3. Foucault, M. (1966). Las palabras y las cosas. México: Siglo XXI.
4. Foucault, M. (1984). La historia de la sexualidad III. La inquietud de
sí. México: Siglo XXI.
5. Perez-Rincón, H. (2005) "Iconografía de una celotipia". Revista de la
Universidad de México, 21, 100-104.
6. Rivera, D. (1989). Catálogo general de obra de caballete. México: INBA-
CONACULTA.


Iconografía


Diego de Velázquez, Las Meninas, 1656.

René Magritte, La reproducción imposible (Retrato de Edward James), 1937.


Diego Rivera, Retrato de Lupe Marín, 1938.
-----------------------
[1] La historia de la casa se ve engalanada con –no podía faltar- sus
historias de fantasmas.

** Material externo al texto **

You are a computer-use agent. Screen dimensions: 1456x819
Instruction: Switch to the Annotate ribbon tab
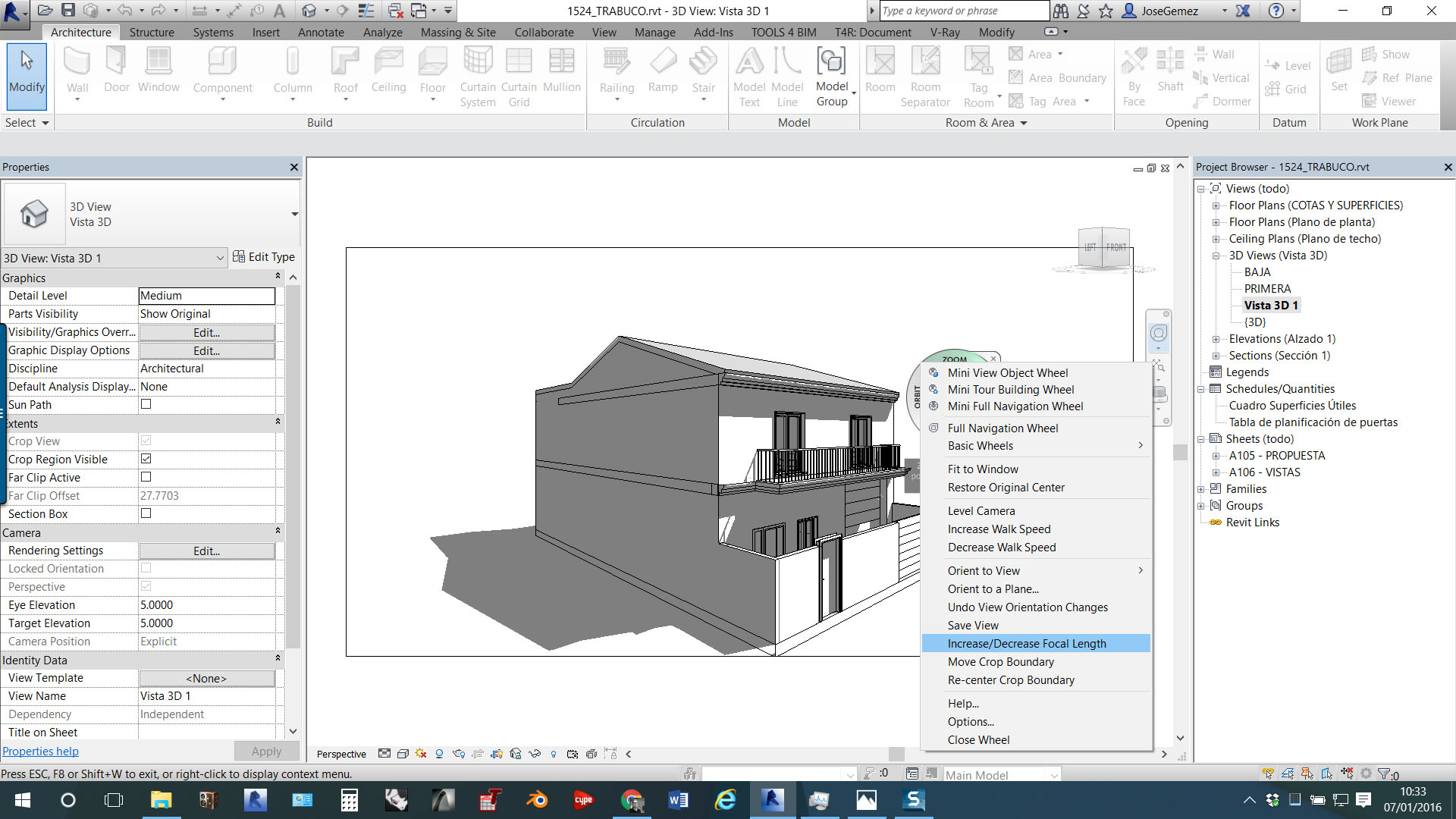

Dicen los que saben que abundan los aparecidos, que
los veladores no duran mucho en sus puestos y (esto es lo mejor) que los
perros toman vida; algunas noches se los escucha ladrar rabiosos, o aullar
entristecidos.
[2] Según consta la boleta de título de propiedad, la cantidad acordada fue
de cien pesos oro.
[3] Cfr. "Tlön, Uqbar, Orbis, Tertius". Para quienes han tenido la fortuna
de leer este cuento, no les será ajena la precisión que hace Bioy Casares,
compañero de Borges en esta particular ficción, quien recordando la idea,
dice "[…] los espejos y la cópula son abominables, porque multiplican el
número de los hombres".
[4] Traduce como inquietud.
[5] Entiéndase farsa en el sentido dramático de la palabra.
[6] El "retratado" es Sir Edward James. Pero no aludiré a ese personaje en
particular, porque me parece que la gracia de la obra es el anonimato en el
que mantiene al retratado.
[7] Aunque pensándolo bien darse cuenta de eso no requiere esfuerzo alguno,
es cosa de lo más evidente, aunque haga falta tratar de entenderlo.